Is there a solution? Yes. The solution is to put some margin into your life. Margin is breathing room. It’s keeping a little reserve that you’re not using up. It’s not going from one meeting to the next to the next with no space in between.
Margin is the space between your load and your limit. But most of us are far more overloaded than we can handle, and there is no margin for error in our lives.
Dr. Richard Swenson, MD says this: “The conditions of modern day living devour margin. If you’re homeless we direct you to a shelter. If you’re penniless we offer you food stamps. If you’re breathless we connect you to oxygen. But if you’re marginless we give you one more thing to do. Marginless is being 30 minutes late to the doctor’s office because you were 20 minutes late getting out of the hairdresser because you were 10 minutes late dropping the children off at school because the car ran out of gas two blocks from a gas station and you forgot your purse. That’s marginless.
Margin, on the other hand, is having breath at the top of the staircase, money at the end of the month, and sanity left over at the end of adolescence. Margin is grandma taking the baby for the afternoon. Margin is having a friend help carry the burden.
Marginless is not having time to finish the book you’re reading on stress. Margin is having the time to read it twice. Marginless is our culture. Margin is counter-culture, having some space in your life and schedule. Marginless is the disease of our decade and margin is the cure.”
Four Benefits of Putting Margin in Your Life “Come to me, all you who are weary and burdened, and I will give you rest. Take my yoke upon you and learn from me, for I am gentle and humble in heart, and you will find rest for your souls. For my yoke is easy and my burden is light.” Matthew 11:28-30 (NIV)
Here are four immediate benefits you’ll receive by building margin into your life:
1. Peace of mind. When you’re not always hurrying and worrying, you have time to think, time to relax, time to enjoy life. We had a bird come into the building one evening before service. He started singing, and it was just like we’d been given an invitation: “Just relax. Everybody except those sitting directly under the bird, relax.”
2. Better health. Unrelenting stress harms our bodies. We all know that, yet we let it continue day after day after day. Many times we only build margin in our lives after the heart attack almost happens or does happen, or the blood pressure skyrockets. Why do we wait until our health plummets before we make this decision? Why not realize that we need to build some margin into our lives now? The truth is your body needs downtime in order to heal. Race cars make pit stops occasionally in order to get repaired. You can’t fix anything going 200 miles an hour. Yet, we try to repair ourselves while we’re still racing through life. Margin builds in time for better health.
3. Stronger relationships. Lack of margin is one big reason for the collapse of the American family today. When we don’t make relationships a priority and make time for each other, our relationships suffer. Relationships take time; and margin provides the time to sit and talk, to listen and enjoy one another, and to provide the comfort we each need.
4. Usefulness in ministry. When you’re overloaded by activity, you can only think of yourself. You’re in survival mode, just trying to make it through another day. But being available to God for his use makes all the difference in this world. When you have no margin in your life and God taps you on the shoulder, saying, “I’d like you to do this for me,” your first response isn’t joy. Your first response is, “Oh, no! Another thing to do! Sorry, God – I’d like to do that, but I’m just too busy.”
We end up resenting the great opportunities God brings into our lives. But when you have margin, you’re available for God to use.
You don’t have to live on overload. You don’t have to live in survival mode. Begin today to build a buffer around your schedule. Then enjoy the benefits of margin and see what God does next!

#### [Action item]
In the piece on margin, how is margin defined in relation to load and limit? The items that follow have no connection to the piece on margin.

#### [Listed entries]
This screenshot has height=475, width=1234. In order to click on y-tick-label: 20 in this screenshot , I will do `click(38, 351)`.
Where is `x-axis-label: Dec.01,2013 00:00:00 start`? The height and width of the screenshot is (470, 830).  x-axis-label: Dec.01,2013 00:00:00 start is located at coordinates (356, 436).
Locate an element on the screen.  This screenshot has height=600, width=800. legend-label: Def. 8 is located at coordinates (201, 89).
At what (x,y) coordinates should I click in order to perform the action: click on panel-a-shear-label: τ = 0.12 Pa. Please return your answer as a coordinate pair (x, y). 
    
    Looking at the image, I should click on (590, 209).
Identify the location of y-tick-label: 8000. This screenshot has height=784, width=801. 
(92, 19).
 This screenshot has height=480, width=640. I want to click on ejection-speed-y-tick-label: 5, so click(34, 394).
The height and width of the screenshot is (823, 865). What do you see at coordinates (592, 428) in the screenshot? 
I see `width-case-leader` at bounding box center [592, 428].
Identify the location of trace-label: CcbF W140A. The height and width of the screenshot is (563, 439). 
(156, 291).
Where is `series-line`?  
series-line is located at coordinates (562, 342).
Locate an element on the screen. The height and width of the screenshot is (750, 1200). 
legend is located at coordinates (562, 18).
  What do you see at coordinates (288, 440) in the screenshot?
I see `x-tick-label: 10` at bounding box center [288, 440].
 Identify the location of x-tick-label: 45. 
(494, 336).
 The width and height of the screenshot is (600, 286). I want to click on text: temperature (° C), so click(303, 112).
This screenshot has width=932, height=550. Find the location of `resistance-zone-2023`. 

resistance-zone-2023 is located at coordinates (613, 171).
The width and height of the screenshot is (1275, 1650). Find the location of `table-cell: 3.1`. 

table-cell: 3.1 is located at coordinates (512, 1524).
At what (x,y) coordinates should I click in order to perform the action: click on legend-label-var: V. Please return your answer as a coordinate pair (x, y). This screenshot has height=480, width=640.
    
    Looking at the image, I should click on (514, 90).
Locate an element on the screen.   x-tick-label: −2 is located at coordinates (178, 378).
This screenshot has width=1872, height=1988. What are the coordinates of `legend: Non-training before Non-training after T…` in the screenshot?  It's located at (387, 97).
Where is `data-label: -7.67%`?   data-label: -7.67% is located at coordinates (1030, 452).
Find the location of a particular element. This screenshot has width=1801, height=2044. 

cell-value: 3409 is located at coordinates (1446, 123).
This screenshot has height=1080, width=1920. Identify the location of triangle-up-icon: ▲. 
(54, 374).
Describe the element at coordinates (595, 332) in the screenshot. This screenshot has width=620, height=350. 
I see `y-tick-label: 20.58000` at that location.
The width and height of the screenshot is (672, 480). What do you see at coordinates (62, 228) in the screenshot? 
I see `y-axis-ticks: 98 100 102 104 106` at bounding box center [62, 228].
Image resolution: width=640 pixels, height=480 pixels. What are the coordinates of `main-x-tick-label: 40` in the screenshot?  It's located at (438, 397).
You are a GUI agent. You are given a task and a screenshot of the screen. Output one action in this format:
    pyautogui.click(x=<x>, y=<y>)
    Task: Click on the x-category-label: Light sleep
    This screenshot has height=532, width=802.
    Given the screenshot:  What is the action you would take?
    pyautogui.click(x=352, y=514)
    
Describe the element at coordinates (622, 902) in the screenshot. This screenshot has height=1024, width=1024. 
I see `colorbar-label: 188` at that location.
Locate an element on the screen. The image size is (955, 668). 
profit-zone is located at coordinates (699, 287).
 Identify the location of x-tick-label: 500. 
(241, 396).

#### [Solved problem]
Margin is the space between your load and your limit.